[DC notes to self and others in brackets]
May, 1988 - A LETTER AND A TABLE
When I stopped banging my head on the beam, I picked up the letter that had arrived the day before when I was out drowning in the rain. I was tingling with excitement but I tried to act cool as I casually opened my treasure and began reading.
Norman saw the return address on my letter. "Ah, a letter from David's sweetheart."
Everyone looked up.
"The letter you've been waiting for?" asked Koji.
"Yes," I said.
Jakushin asked what her name was and I told him.
"Oh, Elin," said Katagiri, "From Zen Center? The one who took care of my room at Green Gulch?"
"I thought she was from Georgia," said Koji.
"That's where her mother lives. She's just there for a while finishing her thesis for college."
Katagiri smiled. "She's a very pretty young woman."
"And she has a pleasant..." he was thinking, "an easy way. Zen is natural to her."
The guys were listening intently. I felt a little proud.
"Opposite from you," Katagiri slapped me on the shoulder. "You are the enemy of Zen."
"Elin's a good volleyball player," said Norman.
"Uhhuh," I was still fumbling the letter in my hands.
"Are you going to marry her," asked Koji.
"Well I don't know. I don't know when I'll even see her again."
"Is she a Buddhist," asked Jakushin who hadn't understood when Katagiri said she was from Zen Center.
"David's being very quiet," said Katagiri pushing me. "Maybe you're in love."
There I was, surrounded, with everyone laughing at me.
"You're turning red," said Koji.
"Let the poor guy read the letter," said Norman mercifully.
They returned to their newspaper and I dove into the piece of paper I had been dying to receive. What she said wasn't at all what I'd expected. I thought she'd say that it had been nice knowing me and let's be friends, but she said that she missed me and loved me! Yippee. She went on and on conjecturing why I hadn't written her. She'd received nothing at all from me. In fact, I'd sent her several cards with friendly and restrained notes on them.
"What does it say," asked Koji unable to let me be any longer.
"She says she didn't get my cards."
"How long ago did you send them," asked Norman.
"I sent one almost three weeks ago. Hers only took three days to get here."
"She's gotten it by now," Norman said.
"Maybe it got lost by the post office in America," said Shuko.
"Oh sure, and why couldn't it have been lost by the post office in Japan," Norman snapped back at him.
"The Japanese post office doesn't lose letters like they do in America. Here all the workers take their jobs very seriously."

--- Collected data ---
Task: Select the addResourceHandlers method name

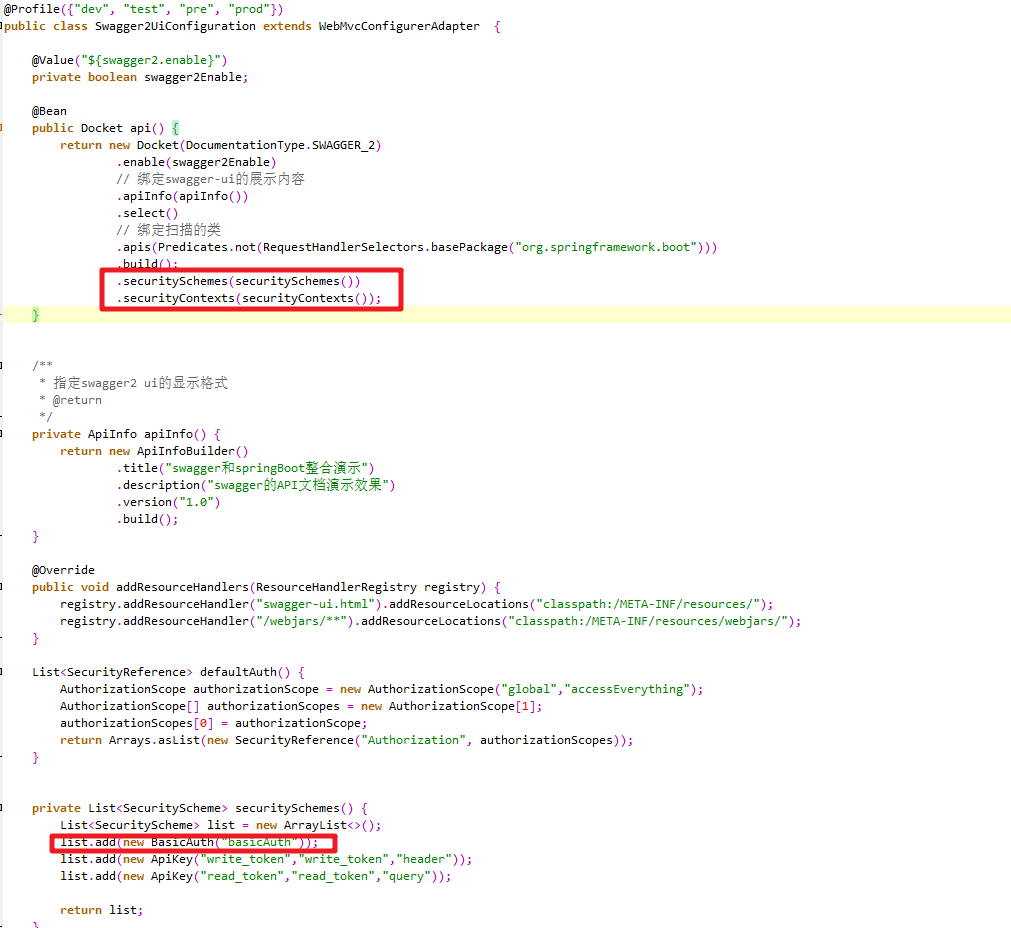Action: click(182, 586)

--- Problem requirements ---
Can you rewrite the extract about the letter from Elin, starting with "The guys were" and going on through "laughing at me.", with "volleyball" swapped for "tennis"?

--- Output ---
The guys were listening intently. I felt a little proud.
"Opposite from you," Katagiri slapped me on the shoulder. "You are the enemy of Zen."
"Elin's a good tennis player," said Norman.
"Uhhuh," I was still fumbling the letter in my hands.
"Are you going to marry her," asked Koji.
"Well I don't know. I don't know when I'll even see her again."
"Is she a Buddhist," asked Jakushin who hadn't understood when Katagiri said she was from Zen Center.
"David's being very quiet," said Katagiri pushing me. "Maybe you're in love."
There I was, surrounded, with everyone laughing at me.